When a merge request is opened, Drift Guard scans the newly added imports in the diff and evaluates them against architectural rules defined in a repository policy file:

.drift-guard.yml

It detects patterns such as:

  • frontend code importing backend modules
  • deep relative imports that tightly couple directories
  • production code importing test utilities

If Drift Guard detects a violation, it posts a structured comment directly in the merge request, showing:

  • the file where the violation occurs
  • the exact import line
  • an explanation of the problem
  • a suggested fix

This brings architectural awareness into the pull request review process before structural issues quietly accumulate.

How we built it

Drift Guard is built using GitLab Duo Flows, which allow AI agents to automate workflows inside GitLab.

The flow works roughly like this:

  1. When triggered on a merge request, the agent retrieves the MR metadata and diffs using GitLab tools.
  2. It scans only newly added lines in the diff.
  3. Import statements are evaluated against architectural policies defined in .drift-guard.yml.
  4. If violations are detected, the agent generates a structured report and posts it as a merge request comment.

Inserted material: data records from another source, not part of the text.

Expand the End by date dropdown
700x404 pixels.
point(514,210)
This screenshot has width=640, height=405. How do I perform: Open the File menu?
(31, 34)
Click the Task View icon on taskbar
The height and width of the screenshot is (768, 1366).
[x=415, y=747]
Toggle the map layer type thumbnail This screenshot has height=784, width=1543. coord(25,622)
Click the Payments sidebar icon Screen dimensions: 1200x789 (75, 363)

The project uses the following key components:

  • GitLab Duo Flow agents
  • GitLab tools such as get_merge_request, list_merge_request_diffs, and create_merge_request_note
  • A repository-defined policy file .drift-guard.yml
  • LLM reasoning to interpret diffs and identify architectural violations

This design keeps policy and enforcement separate:

  • .drift-guard.yml defines architectural boundaries for the repository
  • the Duo Flow acts as the enforcement engine during code review

Challenges we ran into

One challenge was understanding the capabilities of the GitLab Duo Flow tool environment.

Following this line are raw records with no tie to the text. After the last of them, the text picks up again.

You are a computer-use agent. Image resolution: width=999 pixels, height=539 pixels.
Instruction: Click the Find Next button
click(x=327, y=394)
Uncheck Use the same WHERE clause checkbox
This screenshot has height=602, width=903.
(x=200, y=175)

Initially, policies were hardcoded into the system prompt because it wasn’t clear whether agents could read files from the repository.

After experimenting with the toolset, we discovered the correct way to access repository files using the read_file tool. This allowed Drift Guard to load .drift-guard.yml dynamically and make the tool configurable per repository.

Another challenge was designing a prompt that reliably analyzes diffs and produces structured, consistent reports inside merge requests.

Accomplishments that we're proud of

  • Turning GitLab Duo Flows into an architectural guardrail for pull requests
  • Creating a repository-defined architecture policy using .drift-guard.yml
  • Producing clear, developer-friendly MR comments that explain violations and fixes
  • Demonstrating how AI agents can enforce structural codebase health, not just syntax or style

Most code review tools focus on linting or formatting. Drift Guard focuses on architecture.

What we learned

This project showed how AI agents can be used to enforce higher-level engineering practices, not just code correctness.

Using GitLab Duo Flows, an agent can:

  • interpret repository structure
  • reason about architectural boundaries
  • provide actionable feedback during code review

We also learned that separating policy (configuration) from execution (flow logic) makes the tool far more flexible and reusable.

What's next for Drift Guard

There are several directions we’d like to explore next:

Richer architectural policies

Support additional rules such as:

  • restricted module dependencies
  • layer ownership
  • domain boundaries

Custom rule definitions

Allow teams to define new architectural rules directly in .drift-guard.yml.

Better visualization

Show architectural drift trends across merge requests over time.

IDE and CI integration

Surface architectural warnings earlier in the developer workflow.

Ultimately, the goal is to make Drift Guard a lightweight way for teams to protect the architecture of their codebase as it evolves.